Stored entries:
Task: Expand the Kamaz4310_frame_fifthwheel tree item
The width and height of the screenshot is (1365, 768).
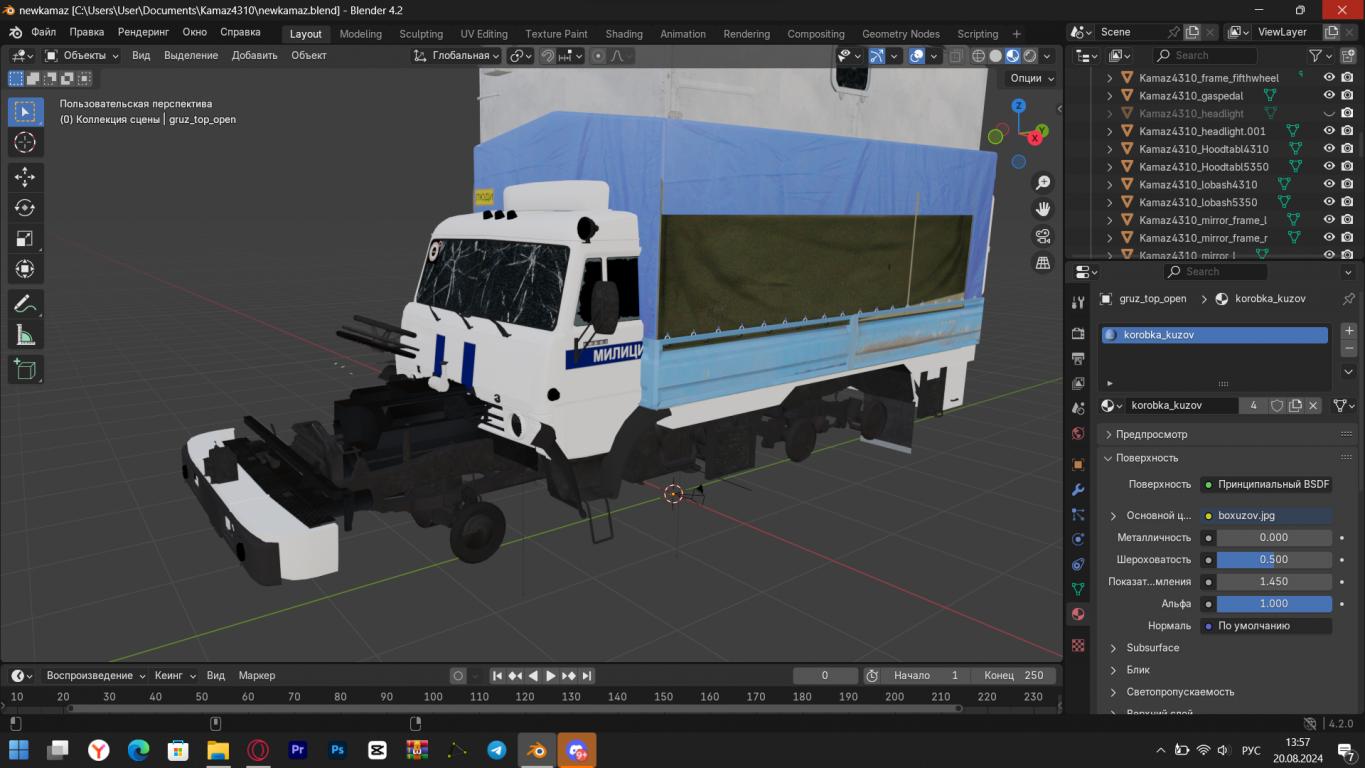Action: click(1109, 78)
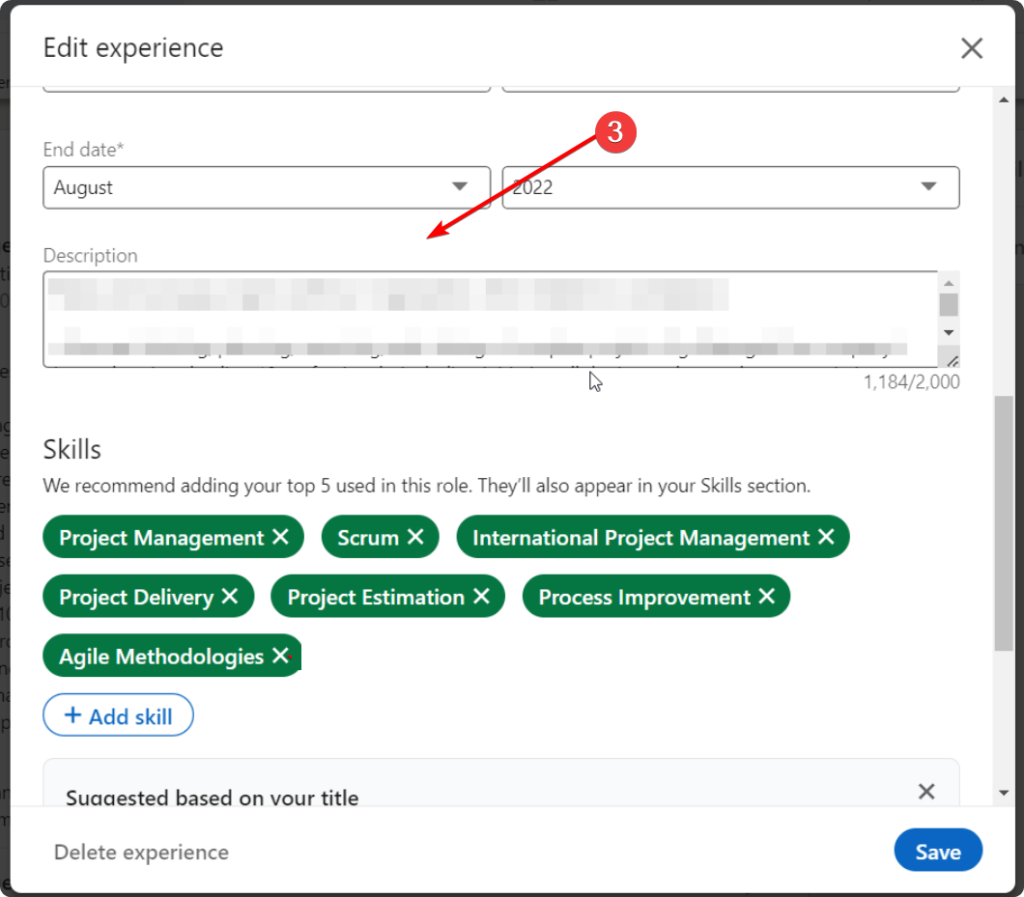Click the dialog scrollbar down arrow
Image resolution: width=1024 pixels, height=897 pixels.
tap(1004, 793)
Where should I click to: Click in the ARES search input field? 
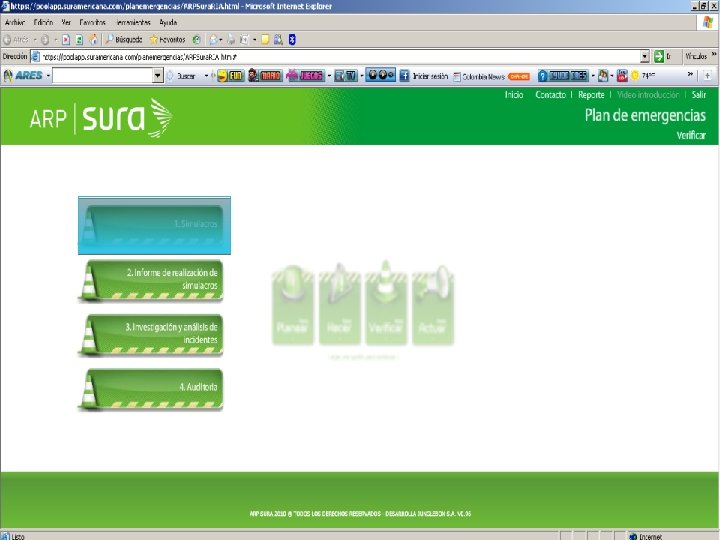tap(103, 76)
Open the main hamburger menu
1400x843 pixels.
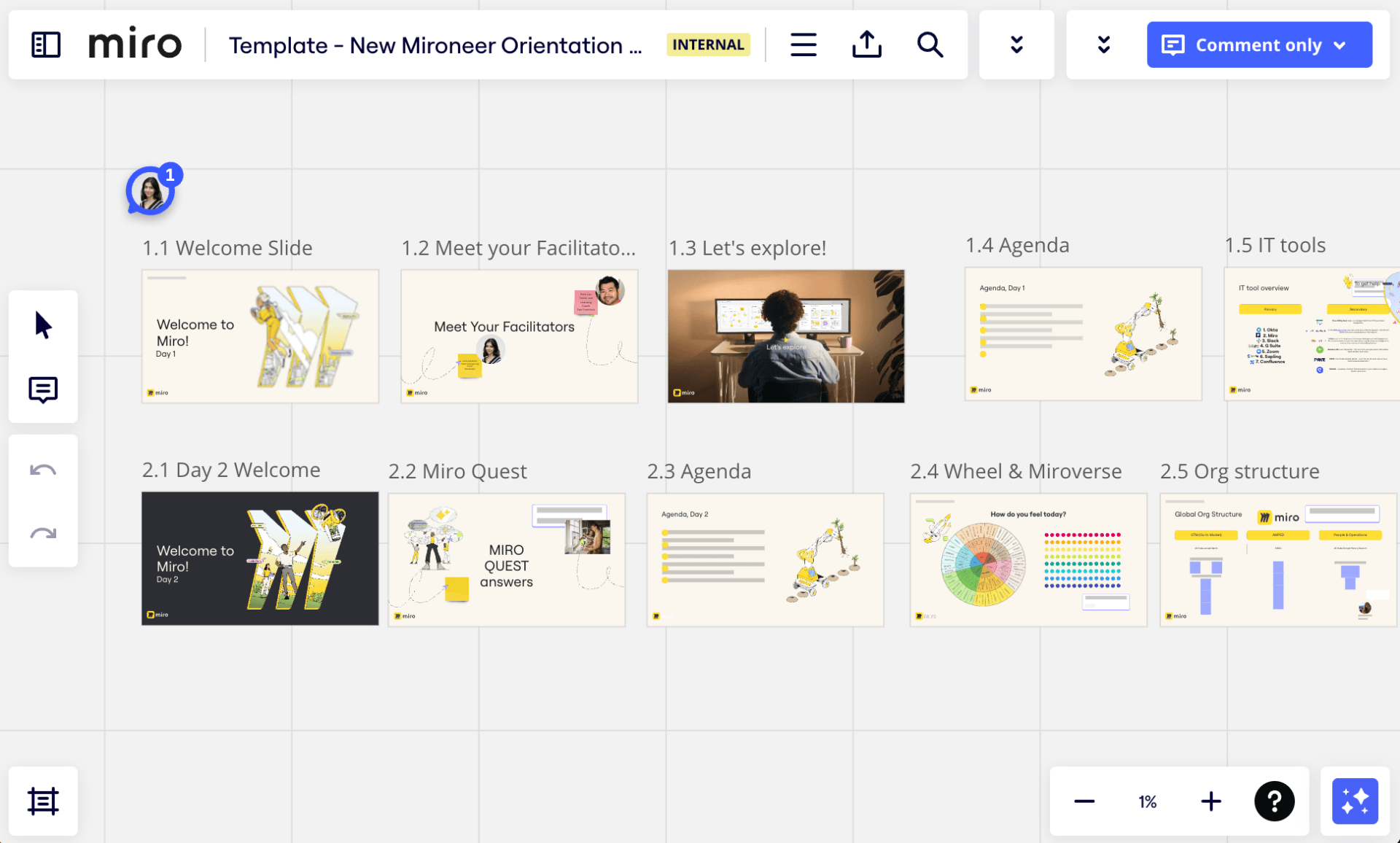pos(803,45)
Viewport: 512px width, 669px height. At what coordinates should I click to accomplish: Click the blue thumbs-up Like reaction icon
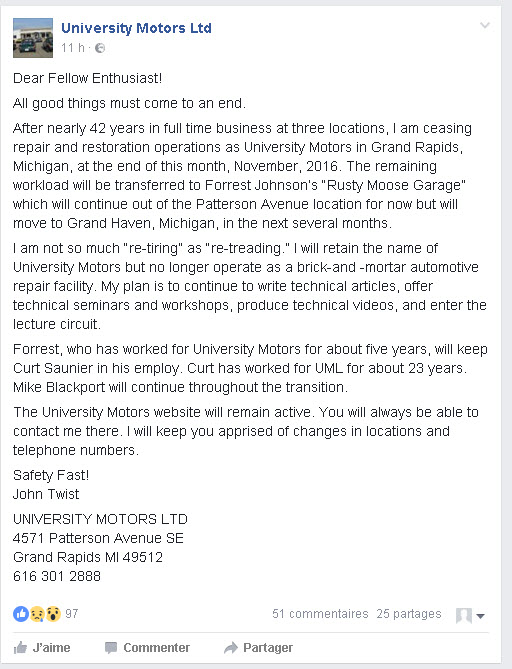coord(20,614)
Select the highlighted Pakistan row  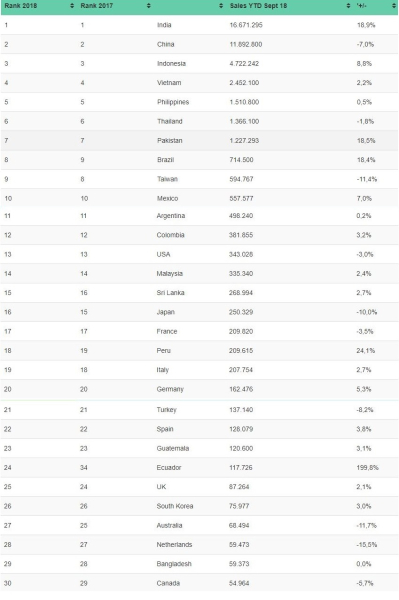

WHAT THIS TASK INVOLVES - Copy out every line of the items word for word, starting at the line that contains "Viewport: 512px width, 669px" and continuing through the last line of the items, including both. Omit the pictures.

SOLVED EXERCISE -
Viewport: 512px width, 669px height. At what coordinates should I click to accomplish: Click the blue thumbs-up Like reaction icon
coord(20,614)
Select the highlighted Pakistan row  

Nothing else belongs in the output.